[Exercise prompt] Locate each line in the material below that contains the word "click", and copy those lines out in full.
------ Available records ------
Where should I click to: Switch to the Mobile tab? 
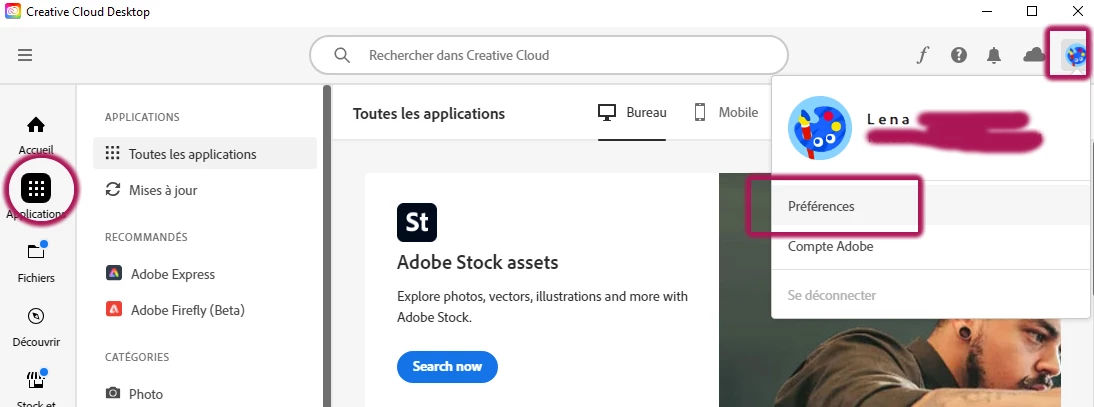(726, 113)
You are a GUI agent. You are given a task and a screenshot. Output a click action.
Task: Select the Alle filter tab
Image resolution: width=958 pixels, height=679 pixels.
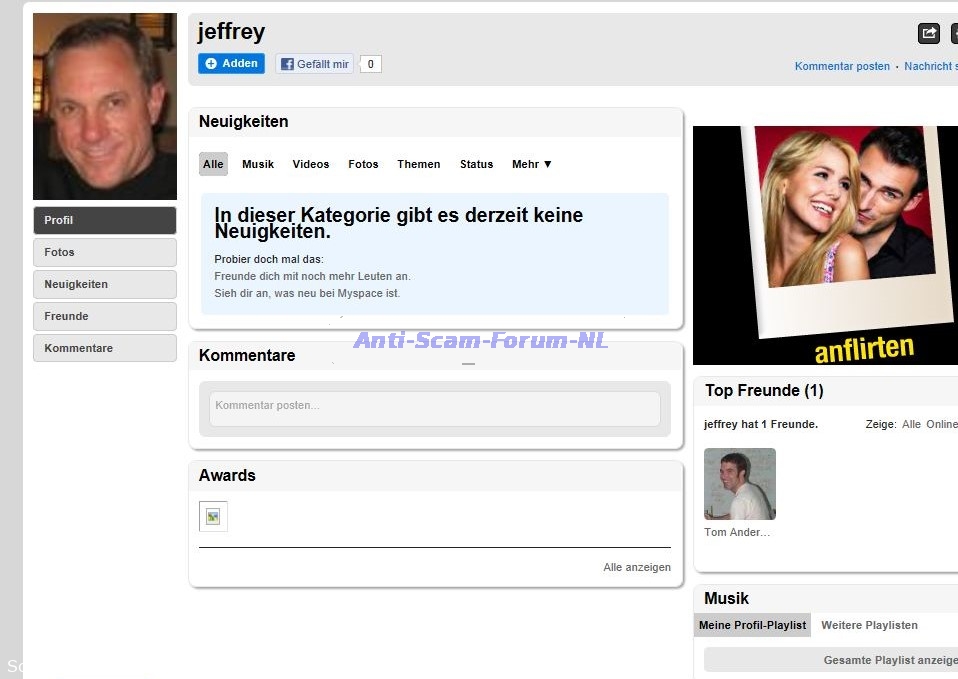point(213,164)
------
[Completed task]
Where should I click to: Switch to the Mobile tab? 
You are a GUI agent. You are given a task and a screenshot. Output a click action.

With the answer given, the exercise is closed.